SHORT EXERCISE: Convert the data below into a Markdown table with the columns Row and Line, numbering each non-blank line and leaving out blank lines and the pictures.

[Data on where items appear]

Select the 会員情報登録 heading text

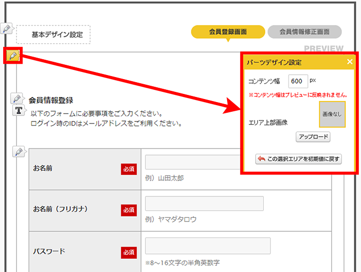[x=51, y=100]
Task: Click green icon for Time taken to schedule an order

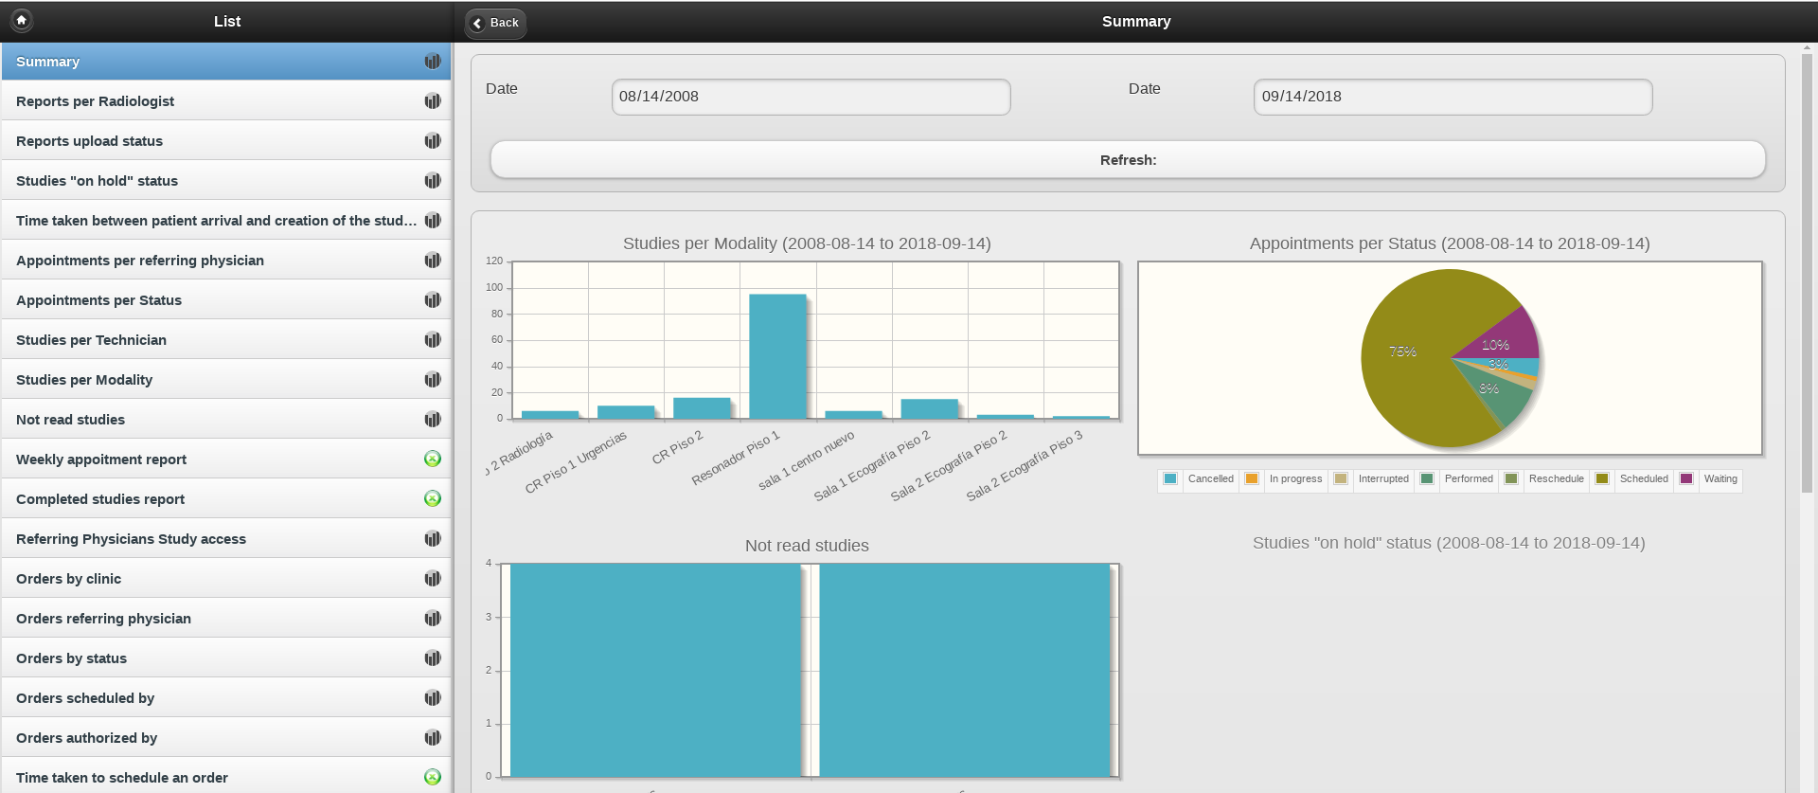Action: click(x=433, y=777)
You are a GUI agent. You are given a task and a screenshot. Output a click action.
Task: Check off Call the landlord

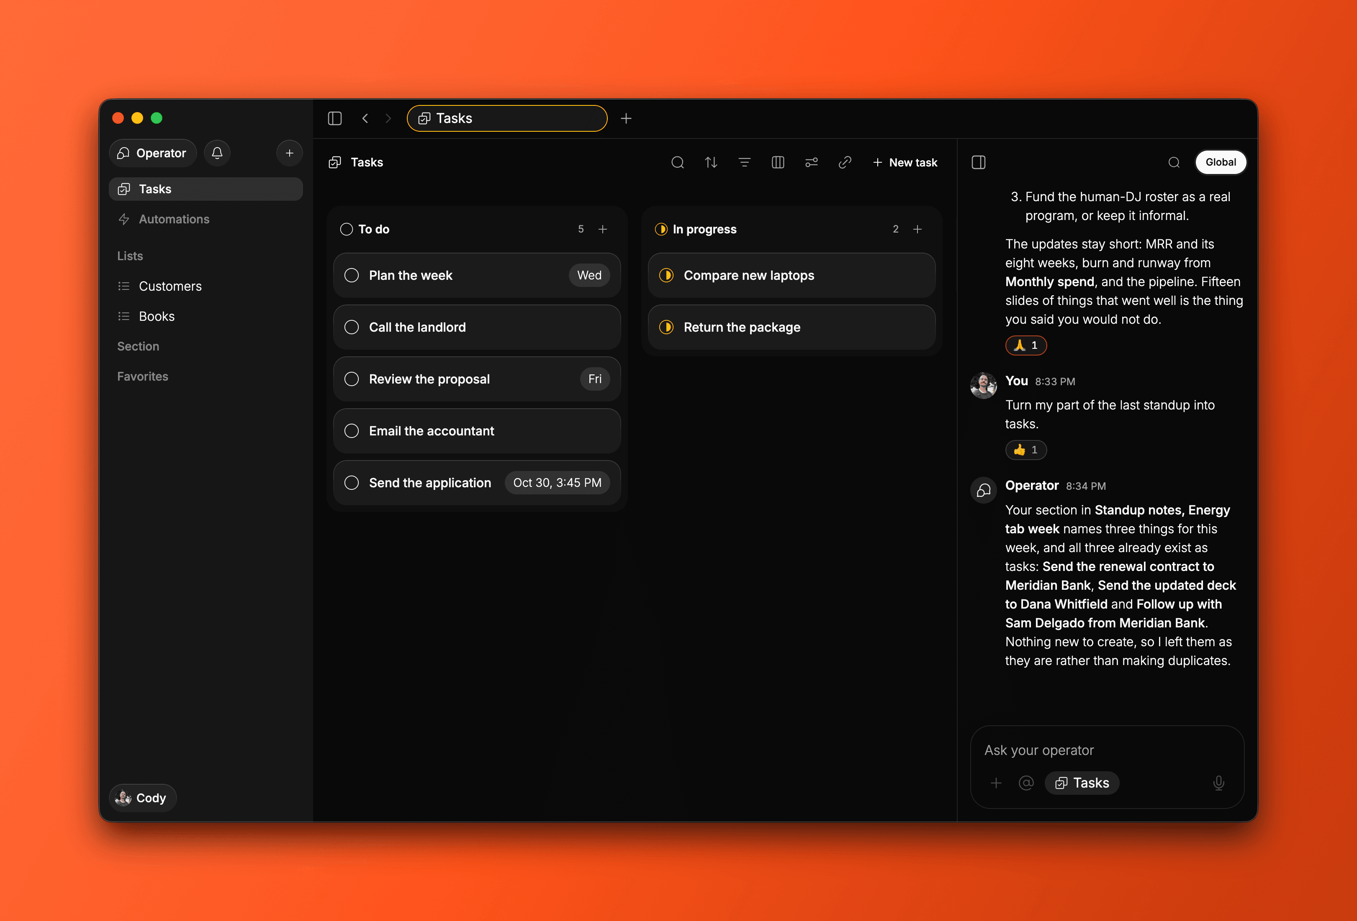(x=352, y=327)
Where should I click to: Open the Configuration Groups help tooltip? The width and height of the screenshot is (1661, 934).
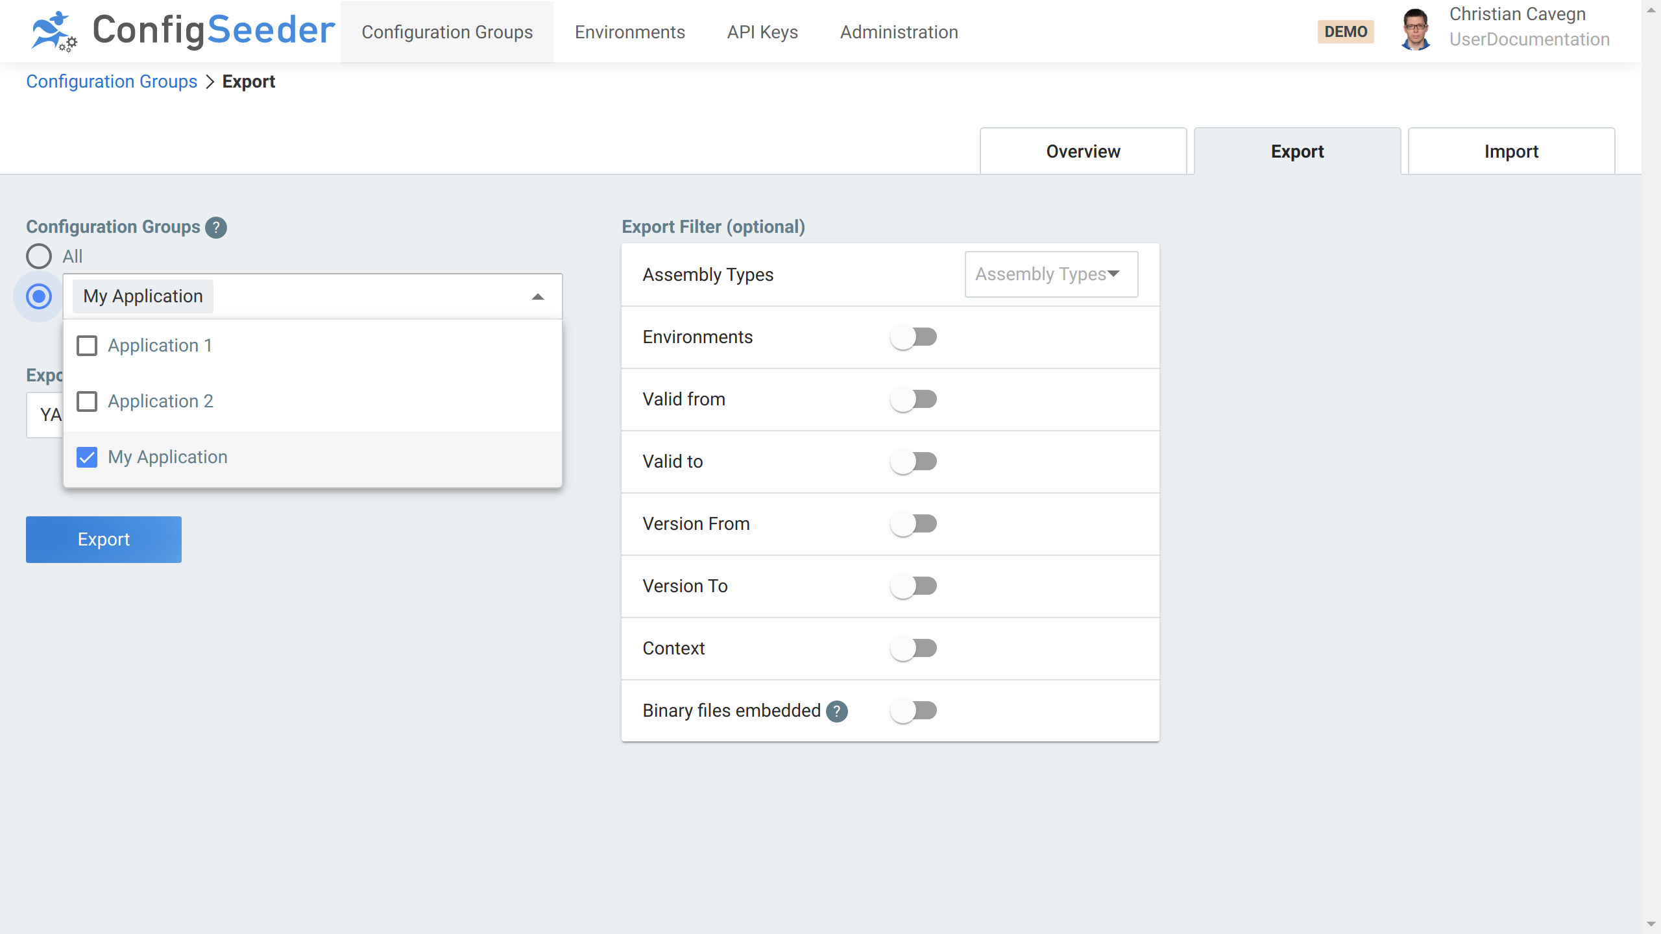point(215,227)
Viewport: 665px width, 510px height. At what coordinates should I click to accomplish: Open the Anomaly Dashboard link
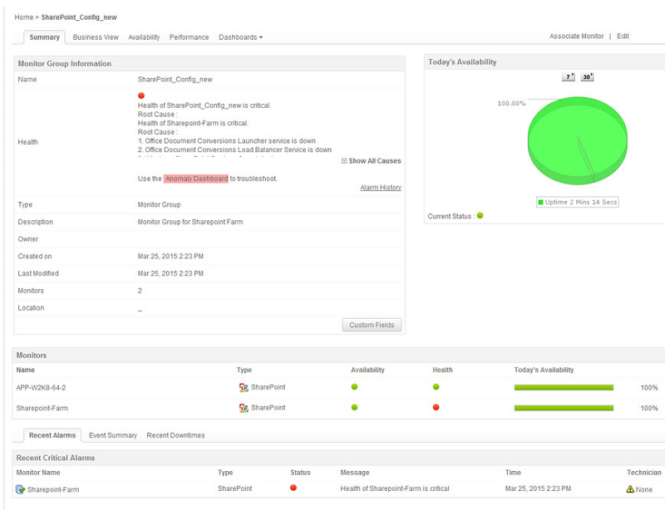[x=196, y=179]
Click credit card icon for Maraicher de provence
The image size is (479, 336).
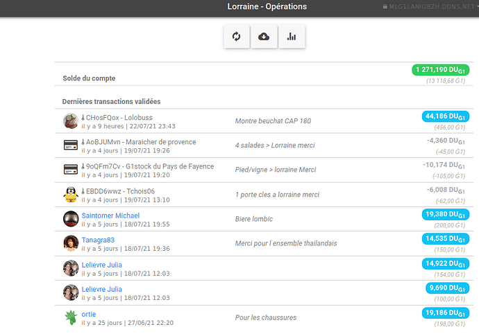click(x=70, y=146)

RESULT FOR THIS EXERCISE:
| Row | Line |
|---|---|
| 1 | Select the 会員情報登録 heading text |
| 2 | [x=51, y=100] |
| 3 | Task: Click green icon for Time taken to schedule an order |
| 4 | Action: click(x=433, y=777) |
| 5 | You are a GUI agent. You are given a task and a screenshot. Output a click action. |
| 6 | Task: Check off Call the landlord |
| 7 | (x=352, y=327) |
| 8 | Where should I click to: Open the Configuration Groups help tooltip? The width and height of the screenshot is (1661, 934). |
| 9 | point(215,227) |
| 10 | Viewport: 665px width, 510px height. At what coordinates should I click to accomplish: Open the Anomaly Dashboard link |
| 11 | [x=196, y=179] |
| 12 | Click credit card icon for Maraicher de provence |
| 13 | The image size is (479, 336). |
| 14 | click(x=70, y=146) |